* [GOAL OF THE EXERCISE]
As the answer, set down the lines below from the one containing "Select the Euro" through the one containing "Click the LinkedIn", exactly and inclusively, and no others.

* [INFORMATION SHOWN]
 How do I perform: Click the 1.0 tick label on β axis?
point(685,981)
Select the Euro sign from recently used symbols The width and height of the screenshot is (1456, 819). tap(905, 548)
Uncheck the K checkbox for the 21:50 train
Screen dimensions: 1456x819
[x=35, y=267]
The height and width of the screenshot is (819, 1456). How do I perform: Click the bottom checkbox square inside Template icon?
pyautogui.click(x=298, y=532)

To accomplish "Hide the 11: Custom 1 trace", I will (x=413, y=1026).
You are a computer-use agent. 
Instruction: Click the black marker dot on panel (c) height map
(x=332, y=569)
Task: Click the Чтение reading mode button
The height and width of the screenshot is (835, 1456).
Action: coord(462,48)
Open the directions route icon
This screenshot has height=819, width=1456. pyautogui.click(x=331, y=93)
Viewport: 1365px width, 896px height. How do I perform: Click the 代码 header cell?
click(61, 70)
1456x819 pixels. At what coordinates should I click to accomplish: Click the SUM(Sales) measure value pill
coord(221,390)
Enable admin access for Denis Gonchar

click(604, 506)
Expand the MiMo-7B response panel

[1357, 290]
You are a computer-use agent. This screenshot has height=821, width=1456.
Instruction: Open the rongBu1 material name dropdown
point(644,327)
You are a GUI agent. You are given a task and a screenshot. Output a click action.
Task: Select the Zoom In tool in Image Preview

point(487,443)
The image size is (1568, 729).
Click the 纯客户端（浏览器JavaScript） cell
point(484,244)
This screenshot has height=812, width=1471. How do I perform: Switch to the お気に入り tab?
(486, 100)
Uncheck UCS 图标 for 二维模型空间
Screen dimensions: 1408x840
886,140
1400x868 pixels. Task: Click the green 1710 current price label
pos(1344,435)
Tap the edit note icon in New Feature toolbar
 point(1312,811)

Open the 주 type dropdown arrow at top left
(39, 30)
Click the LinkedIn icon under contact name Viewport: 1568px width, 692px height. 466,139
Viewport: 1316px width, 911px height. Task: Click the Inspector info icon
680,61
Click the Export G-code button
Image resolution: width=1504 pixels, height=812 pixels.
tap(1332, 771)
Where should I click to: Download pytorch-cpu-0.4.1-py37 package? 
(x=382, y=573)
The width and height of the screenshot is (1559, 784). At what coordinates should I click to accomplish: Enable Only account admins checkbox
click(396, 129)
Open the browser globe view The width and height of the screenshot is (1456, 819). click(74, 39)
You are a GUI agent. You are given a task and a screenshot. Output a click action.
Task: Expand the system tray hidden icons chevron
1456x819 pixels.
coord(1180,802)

* [RESPONSE TO THE TASK]
Select the Euro sign from recently used symbols The width and height of the screenshot is (1456, 819). tap(905, 548)
Uncheck the K checkbox for the 21:50 train
Screen dimensions: 1456x819
[x=35, y=267]
The height and width of the screenshot is (819, 1456). How do I perform: Click the bottom checkbox square inside Template icon?
pyautogui.click(x=298, y=532)

To accomplish "Hide the 11: Custom 1 trace", I will (x=413, y=1026).
You are a computer-use agent. 
Instruction: Click the black marker dot on panel (c) height map
(x=332, y=569)
Task: Click the Чтение reading mode button
The height and width of the screenshot is (835, 1456).
Action: coord(462,48)
Open the directions route icon
This screenshot has height=819, width=1456. pyautogui.click(x=331, y=93)
Viewport: 1365px width, 896px height. How do I perform: Click the 代码 header cell?
click(61, 70)
1456x819 pixels. At what coordinates should I click to accomplish: Click the SUM(Sales) measure value pill
coord(221,390)
Enable admin access for Denis Gonchar

click(604, 506)
Expand the MiMo-7B response panel

[1357, 290]
You are a computer-use agent. This screenshot has height=821, width=1456.
Instruction: Open the rongBu1 material name dropdown
point(644,327)
You are a GUI agent. You are given a task and a screenshot. Output a click action.
Task: Select the Zoom In tool in Image Preview

point(487,443)
The image size is (1568, 729).
Click the 纯客户端（浏览器JavaScript） cell
point(484,244)
This screenshot has height=812, width=1471. How do I perform: Switch to the お気に入り tab?
(486, 100)
Uncheck UCS 图标 for 二维模型空间
Screen dimensions: 1408x840
886,140
1400x868 pixels. Task: Click the green 1710 current price label
pos(1344,435)
Tap the edit note icon in New Feature toolbar
 point(1312,811)

Open the 주 type dropdown arrow at top left
(39, 30)
Click the LinkedIn icon under contact name Viewport: 1568px width, 692px height. 466,139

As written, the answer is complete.